Claims have been made that Vermont senator Bernie Sanders’ wife Jane knowingly misrepresented finances to obtain loans for Burlington College, where she was president until she resigned in 2011.
According to public records released by the U.S. Department of Justice (DOJ), an investigation into the activities of the now-defunct college is in progress. In May 2016, the “crushing weight of debt” incurred by Jane O’Meara Sanders, wife of Bernie Sanders, forced closure of the college.
As president of the institution from 2004-2011, Jane Sanders “oversaw an aggressive effort to enroll more students and expand the campus to accommodate a bigger student body.”
In order to finance a $10 million purchase of 32 acres from the Roman Catholic diocese, Jane Sanders reportedly secured some “hefty loans” at the end of 2010. To secure the loans, Sanders claimed that the college had funds to pay for it via $2 million in fundraising commitments and pledges.
However, Burlington College only brought in a fraction of that amount.
“It was within a relatively short time after closing [the deal], they were experiencing financial problems that made it impossible to pay the diocese,” a source for Heatstreet says. Burlington ended up defaulting on the loan, leaving the Roman Catholic diocese at a loss of between $1.5 million and $2 million. The land had been sold to pay part of a $17 million sexual-abuse settlement.
According to Heatstreet, Catholic parishioners in Vermont sent a letter to the U.S. attorney in January along with Brady Toensing, vice chair of the Vermont Republican Party.
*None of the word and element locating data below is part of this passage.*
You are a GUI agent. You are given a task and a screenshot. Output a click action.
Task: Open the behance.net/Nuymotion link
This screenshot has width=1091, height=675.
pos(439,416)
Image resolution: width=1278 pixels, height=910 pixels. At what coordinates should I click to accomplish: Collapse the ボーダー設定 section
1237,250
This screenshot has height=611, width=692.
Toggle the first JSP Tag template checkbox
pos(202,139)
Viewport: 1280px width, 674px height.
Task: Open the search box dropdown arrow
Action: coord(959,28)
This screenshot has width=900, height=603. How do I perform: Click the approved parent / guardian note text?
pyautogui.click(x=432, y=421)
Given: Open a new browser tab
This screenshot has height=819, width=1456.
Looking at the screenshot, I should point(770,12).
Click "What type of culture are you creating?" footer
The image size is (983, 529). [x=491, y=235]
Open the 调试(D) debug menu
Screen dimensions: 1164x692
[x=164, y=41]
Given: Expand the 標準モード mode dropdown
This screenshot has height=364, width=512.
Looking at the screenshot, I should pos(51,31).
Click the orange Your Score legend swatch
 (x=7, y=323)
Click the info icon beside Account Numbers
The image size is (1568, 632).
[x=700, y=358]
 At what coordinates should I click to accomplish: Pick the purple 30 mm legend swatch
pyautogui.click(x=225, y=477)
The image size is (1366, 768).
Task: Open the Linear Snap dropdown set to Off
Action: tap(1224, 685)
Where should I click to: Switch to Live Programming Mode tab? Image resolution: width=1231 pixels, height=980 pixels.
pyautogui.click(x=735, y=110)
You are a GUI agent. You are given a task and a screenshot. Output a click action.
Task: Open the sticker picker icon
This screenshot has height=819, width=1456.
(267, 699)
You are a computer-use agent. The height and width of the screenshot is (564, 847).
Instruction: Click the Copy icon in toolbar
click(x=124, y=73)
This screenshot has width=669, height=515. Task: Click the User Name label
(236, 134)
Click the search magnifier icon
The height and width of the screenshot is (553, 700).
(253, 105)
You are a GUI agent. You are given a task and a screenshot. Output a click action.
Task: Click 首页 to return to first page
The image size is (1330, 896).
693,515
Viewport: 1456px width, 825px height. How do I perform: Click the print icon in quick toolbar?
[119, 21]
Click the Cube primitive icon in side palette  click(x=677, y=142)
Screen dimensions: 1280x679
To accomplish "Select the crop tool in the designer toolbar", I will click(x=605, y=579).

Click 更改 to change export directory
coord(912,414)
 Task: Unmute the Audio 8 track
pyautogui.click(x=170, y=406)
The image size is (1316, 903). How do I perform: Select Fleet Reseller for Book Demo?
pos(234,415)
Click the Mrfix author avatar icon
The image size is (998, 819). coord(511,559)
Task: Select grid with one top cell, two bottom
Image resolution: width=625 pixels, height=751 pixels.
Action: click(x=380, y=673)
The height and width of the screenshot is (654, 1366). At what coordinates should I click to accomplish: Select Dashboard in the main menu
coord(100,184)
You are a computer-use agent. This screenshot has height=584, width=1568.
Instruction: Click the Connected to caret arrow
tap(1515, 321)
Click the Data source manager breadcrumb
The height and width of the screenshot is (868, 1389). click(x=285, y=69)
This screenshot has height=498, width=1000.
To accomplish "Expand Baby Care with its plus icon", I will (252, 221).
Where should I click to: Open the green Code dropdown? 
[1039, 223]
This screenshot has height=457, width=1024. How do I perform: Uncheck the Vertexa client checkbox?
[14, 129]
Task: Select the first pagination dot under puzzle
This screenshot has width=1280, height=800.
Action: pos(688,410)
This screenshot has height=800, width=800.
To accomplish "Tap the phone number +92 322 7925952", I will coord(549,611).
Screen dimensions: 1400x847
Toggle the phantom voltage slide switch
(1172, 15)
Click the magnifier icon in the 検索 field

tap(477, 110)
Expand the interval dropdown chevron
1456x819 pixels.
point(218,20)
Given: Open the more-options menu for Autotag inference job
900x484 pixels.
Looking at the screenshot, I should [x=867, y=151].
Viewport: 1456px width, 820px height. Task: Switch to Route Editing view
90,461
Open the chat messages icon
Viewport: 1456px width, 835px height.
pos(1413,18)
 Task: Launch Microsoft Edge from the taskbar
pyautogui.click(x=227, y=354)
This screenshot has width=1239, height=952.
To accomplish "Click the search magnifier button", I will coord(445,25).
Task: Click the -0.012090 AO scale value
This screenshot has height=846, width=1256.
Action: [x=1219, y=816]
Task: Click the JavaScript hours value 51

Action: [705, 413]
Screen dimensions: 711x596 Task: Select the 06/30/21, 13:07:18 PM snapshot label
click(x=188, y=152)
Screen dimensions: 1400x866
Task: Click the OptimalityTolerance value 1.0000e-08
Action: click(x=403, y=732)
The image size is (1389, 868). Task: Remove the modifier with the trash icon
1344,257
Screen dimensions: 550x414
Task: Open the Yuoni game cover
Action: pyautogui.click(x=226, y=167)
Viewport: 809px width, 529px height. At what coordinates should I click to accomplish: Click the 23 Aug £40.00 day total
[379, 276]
Toensing believes Jane Sanders purposely misrepresented the amount of fundraising the college was set to receive, and asked the U.S. attorney to investigate Sanders for federal bank fraud.
According to emails obtained by VTDigger through a public records request, earlier this year, the U.S. attorney for Vermont and an FBI agent were involved in an investigation. They’ve reviewed Burlington College records from the Vermont Agency of Education (VAE), who took possession of them when the college closed in May.
Neither agency would comment on the investigation, with spokespeople for both agencies saying that they typically don’t “confirm whether or not there’s a current investigation.” Further, they don’t “comment on any active investigation.”
But the email’s obtained by VTDigger seem to indicate that there is an ongoing investigation.
In one Dec. 21, 2016, email, a lawyer for Burlington College told state officials, “You are aware that there is a DOJ investigation into some aspects of the College’s activities.” He also gave the VAE permission to shred unnecessary records.
Another email from Dec. 22, 2016, revealed a statement by Assistant U.S. Attorney Paul J. Van de Graaf. He told the VAE, “I think we need to make sure there is nothing significant to our federal investigation before [the records] are destroyed.”
Burlington College’s board of trustees chair confirmed that an FBI probe “had been going on for more than a year,” according to VTDigger, and that “at least one former school employee was subpoenaed as part of the probe.”
Jane Sanders did not comment, but last year, a spokesman for Bernie Sanders said the allegations of fraud were “recycled, discredited garbage.”
When Sanders resigned as president of Burlington College, she took a $200,000 severance.
If found guilty of federal bank fraud, Sanders could reportedly face up to 30 years in prison and $1 million in fines.